(Pixel coordinate grounding data)
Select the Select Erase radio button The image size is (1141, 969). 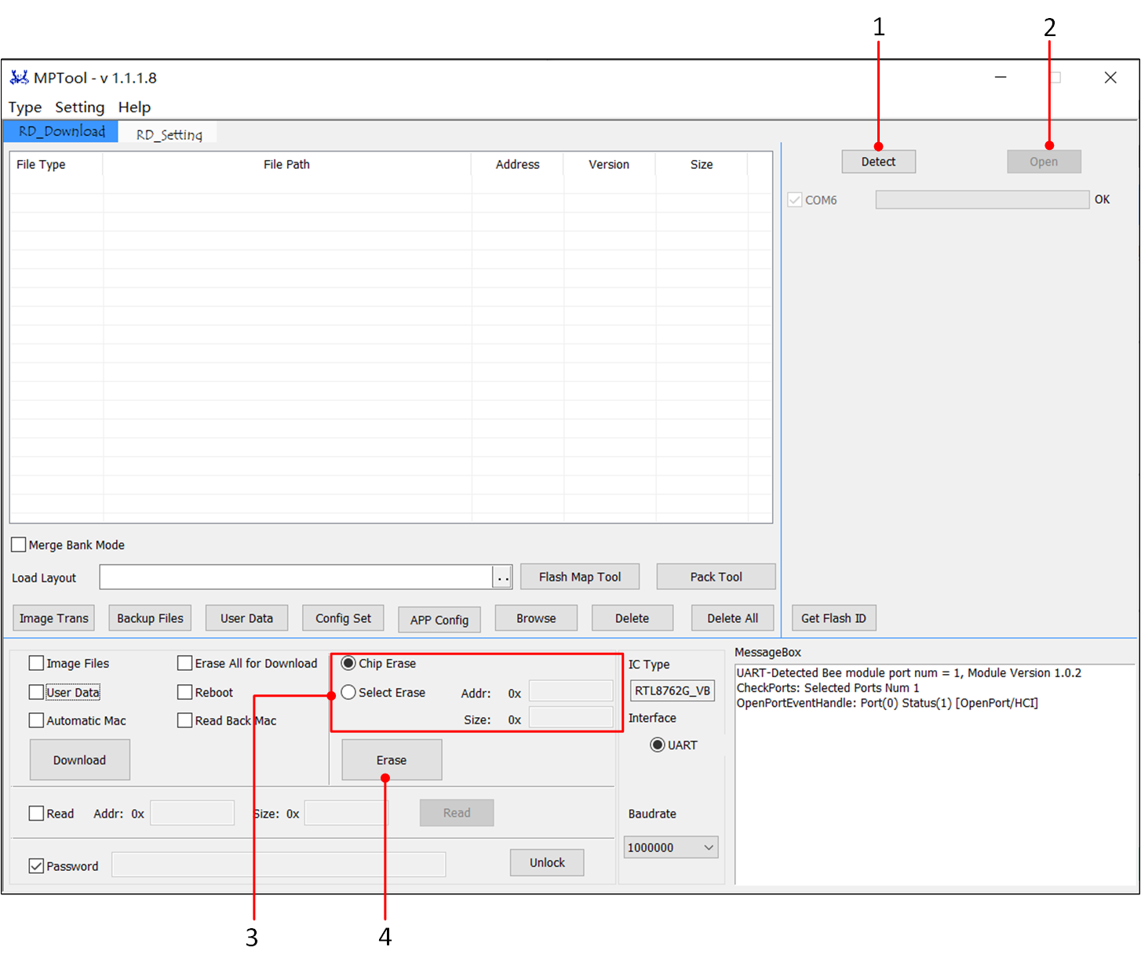click(x=348, y=692)
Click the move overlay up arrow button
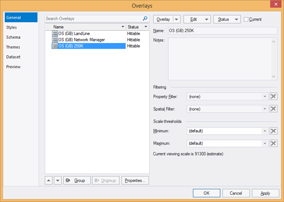Image resolution: width=284 pixels, height=202 pixels. tap(49, 180)

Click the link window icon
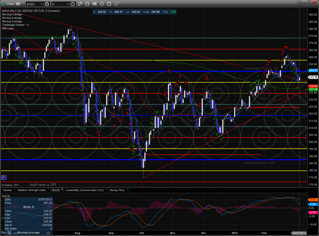(116, 4)

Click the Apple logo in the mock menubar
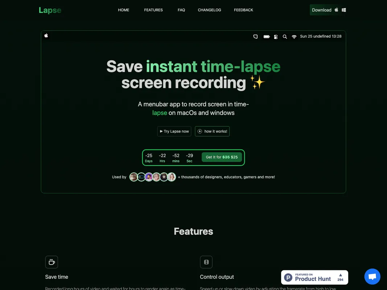(46, 36)
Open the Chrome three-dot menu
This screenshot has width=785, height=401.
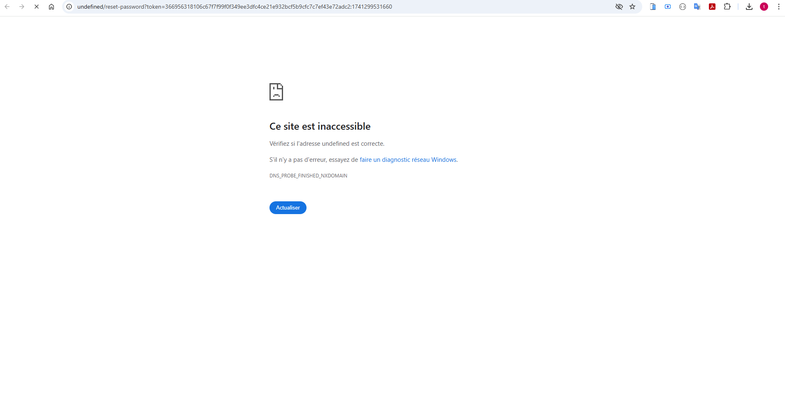(779, 7)
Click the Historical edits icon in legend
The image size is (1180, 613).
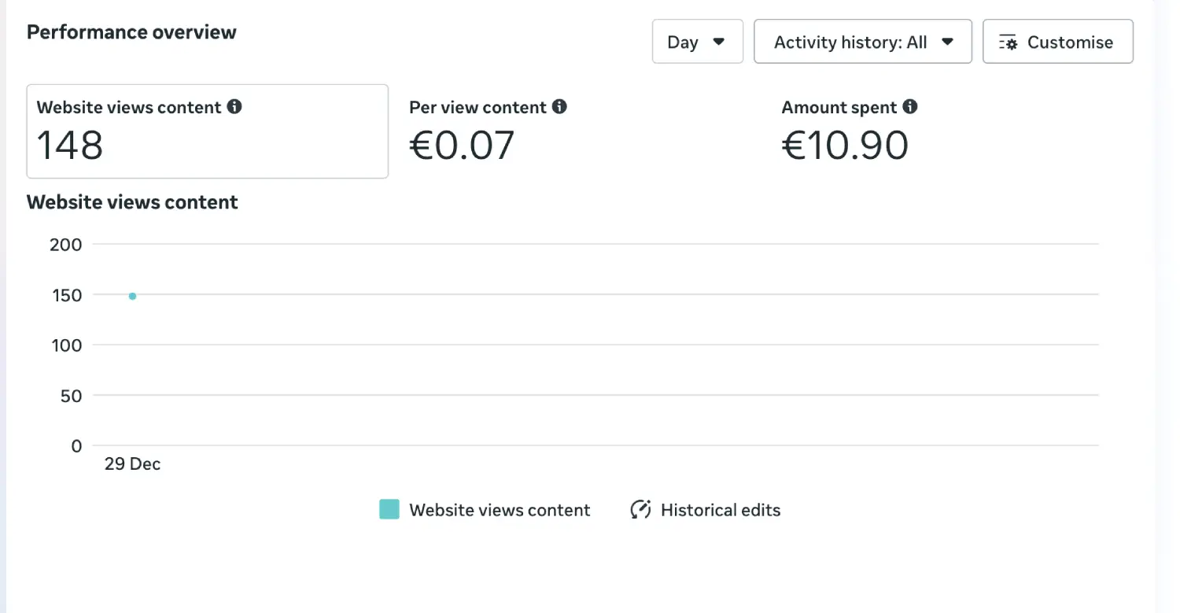pos(640,510)
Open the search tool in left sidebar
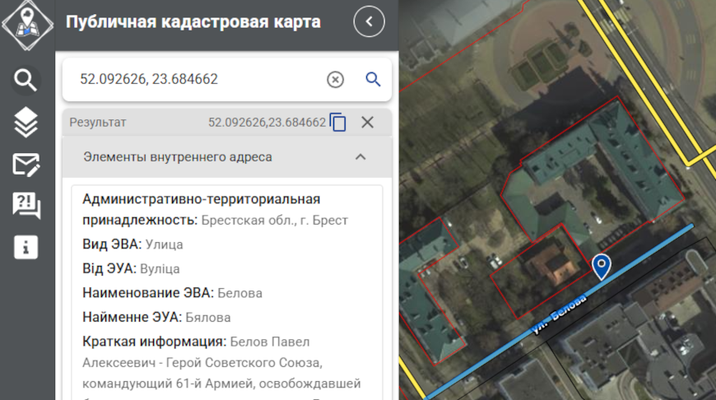Viewport: 716px width, 400px height. (x=26, y=80)
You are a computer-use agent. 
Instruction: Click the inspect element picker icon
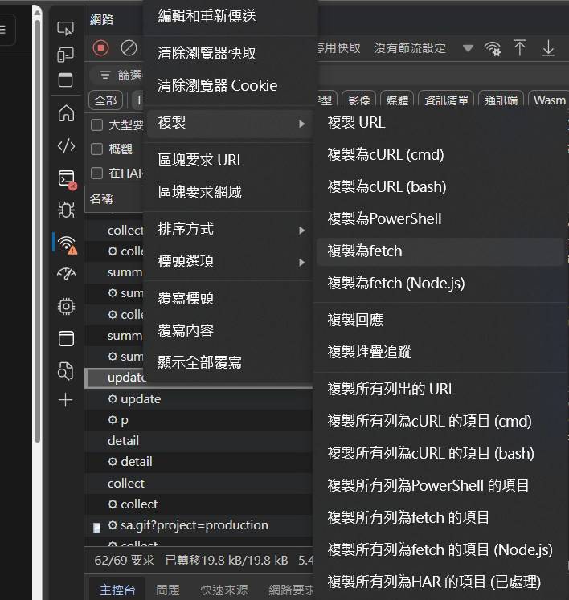pos(66,29)
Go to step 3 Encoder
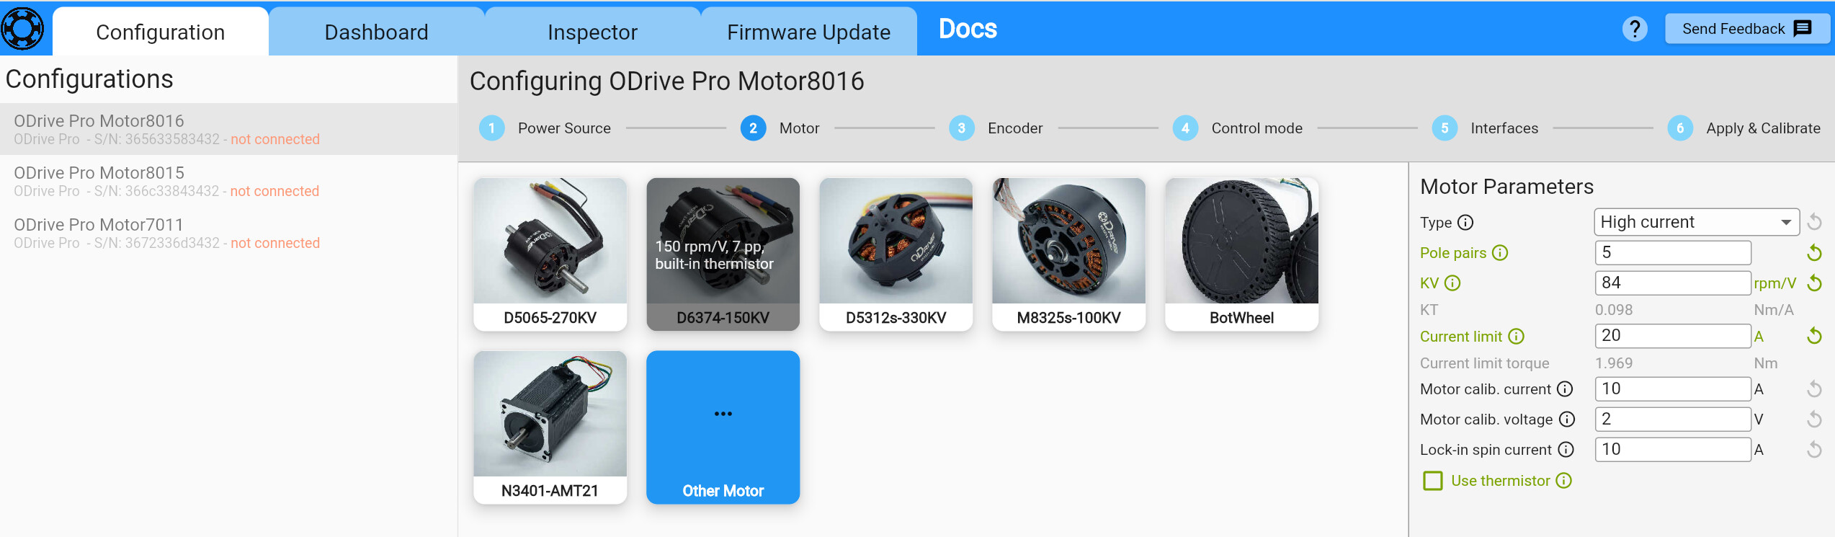Image resolution: width=1835 pixels, height=537 pixels. [x=996, y=128]
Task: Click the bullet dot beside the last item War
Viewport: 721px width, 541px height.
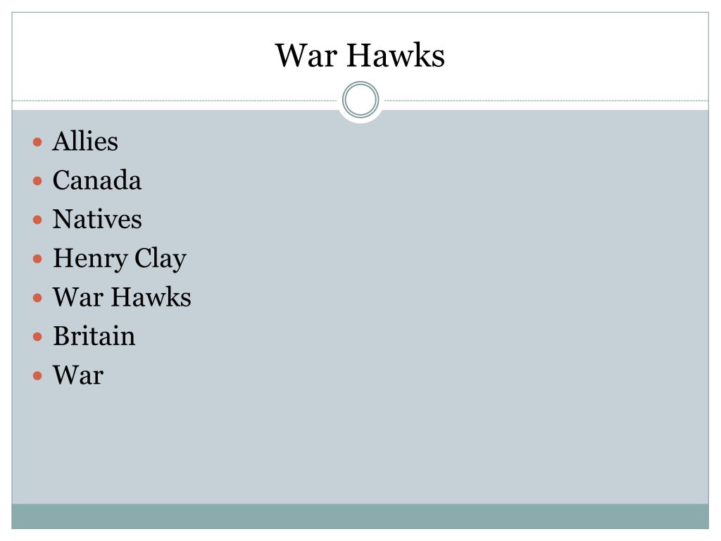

→ **Directions for this task**
Excluding the pictures, restate word for word the lines from the one that holds "Go to step 3 Encoder" through the last line of the entries, both ends included.

→ **Response to this exercise**
Go to step 3 Encoder
Image resolution: width=1835 pixels, height=537 pixels. [x=996, y=128]
Task: Click the bullet dot beside the last item War
Viewport: 721px width, 541px height.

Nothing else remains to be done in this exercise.